Auxin plays important roles in various aspects of plant development. Auxin is actively and directionally transported from the place of synthesis by efflux-dependent cell-to-cell movement. The direction of auxin flow was determined by asymmetric cellular localization of efflux carriers represented by PIN protein (see Friml 2003, for review). Combined function of differentially expressed PIN proteins results in the net auxin flux throughout a plant body. This efflux mediated auxin gradient is used as a dictation in the formation of plant organs. So far, 8 PIN genes have been described in Arabidopsis while their sequences suggested that two of them, namely PIN5 and PIN8, are members of divergent family that may play
different roles (Friml et al. 2003).

Large number of physiological studies has shown that auxin is involved in various aspects of rice development although little is known about the underlying mechanisms at molecular level. In order to elucidate how organ formation is controlled by auxin, we attempted to analyze auxin flow accompanying organ initiation in rice. As a first step, we isolated PIN

homologs from rice and performed a phylogenetic analysis. Six putative PIN homologs were identified from the search of KOME database (http://cdna01.dna.affrc.go.jp/cDNA/) and an additional clone was isolated from genome sequence.

Phylogenetic analysis showed that 4 out of 7 OsPINs were classified in a same clade with PIN1, one with PIN2 and the rest two with PIN6 (Figure 1). The multiplification of PIN1 like OsPINs was a notable characteristic of PIN homologs. On the other hand, our search failed to isolate OsPINs that were classified in same clades with PIN3, PIN4 and PIN7. Whether rice does not have cognate orthologs of these PIN genes, which play roles in embryogenesis in Arabidopsis, remains to be answered till the completion of rice genome sequencing.

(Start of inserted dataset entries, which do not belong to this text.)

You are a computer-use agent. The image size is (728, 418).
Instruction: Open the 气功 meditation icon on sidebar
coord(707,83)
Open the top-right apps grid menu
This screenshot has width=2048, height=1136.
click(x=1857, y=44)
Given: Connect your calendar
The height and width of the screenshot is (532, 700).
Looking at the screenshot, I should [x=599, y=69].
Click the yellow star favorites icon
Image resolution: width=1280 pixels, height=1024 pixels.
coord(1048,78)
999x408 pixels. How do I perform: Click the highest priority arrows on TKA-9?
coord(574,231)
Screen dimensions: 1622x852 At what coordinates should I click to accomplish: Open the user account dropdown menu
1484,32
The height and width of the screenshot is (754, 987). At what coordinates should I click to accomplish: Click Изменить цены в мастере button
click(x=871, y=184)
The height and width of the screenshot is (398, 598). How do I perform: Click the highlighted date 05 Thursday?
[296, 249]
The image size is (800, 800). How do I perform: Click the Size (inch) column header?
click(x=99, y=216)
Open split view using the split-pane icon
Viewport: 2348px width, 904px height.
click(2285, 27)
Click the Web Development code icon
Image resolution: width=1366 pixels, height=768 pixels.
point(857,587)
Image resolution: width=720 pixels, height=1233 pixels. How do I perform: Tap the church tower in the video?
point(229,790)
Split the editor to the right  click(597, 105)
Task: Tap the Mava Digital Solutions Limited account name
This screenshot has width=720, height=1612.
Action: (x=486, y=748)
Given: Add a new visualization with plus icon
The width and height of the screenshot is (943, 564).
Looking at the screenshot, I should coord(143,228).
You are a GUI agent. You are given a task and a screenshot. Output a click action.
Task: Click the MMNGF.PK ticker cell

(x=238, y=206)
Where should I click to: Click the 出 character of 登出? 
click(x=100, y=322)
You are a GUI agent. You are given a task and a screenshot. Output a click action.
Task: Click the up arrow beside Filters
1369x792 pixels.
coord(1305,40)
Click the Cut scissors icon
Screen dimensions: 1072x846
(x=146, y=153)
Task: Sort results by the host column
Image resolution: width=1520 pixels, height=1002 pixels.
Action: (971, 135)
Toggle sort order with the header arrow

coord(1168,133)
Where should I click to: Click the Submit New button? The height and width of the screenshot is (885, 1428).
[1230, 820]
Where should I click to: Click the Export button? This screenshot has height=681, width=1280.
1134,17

Tissue specificity of OsPIN expression was examined by RT-PCR analysis and results were summarized in Table 1. Except for OsPIN2, which was expressed at very low level, moderate level of transcripts was observed for the rest 6 genes. Although the sequence of OsPIN6b was found only in the genome sequence, we confirmed its expression. Expression of OsPIN6b was observed only in SAMs, whereas all other OsPINs displayed expression in both SAMs and roots.

Precise determination of the polarity of cellular localization and tissue/cell type specificity of their expression is next essential step to determine how these osPINs are involved in the establishment of the auxin flow and auxin gradient. Furthermore, analysis of their loss of function phenotypes should provide valuable clues to understand how auxin flow controls various aspects in rice development.

References

Friml, J., 2003. Auxi transport - shaping the plant. Current Opinion in Plant Biology 6: 7-12.

Friml. J., A. Vieten, M. Sauer, D. Weijer, H. Schwarz, T. Hamann, R. Offringa and G. Jurgens, 2003. Efflux-dependent auxin gradients establish the apical-basal axis of Arabidopsis. Nature 426: 147-153.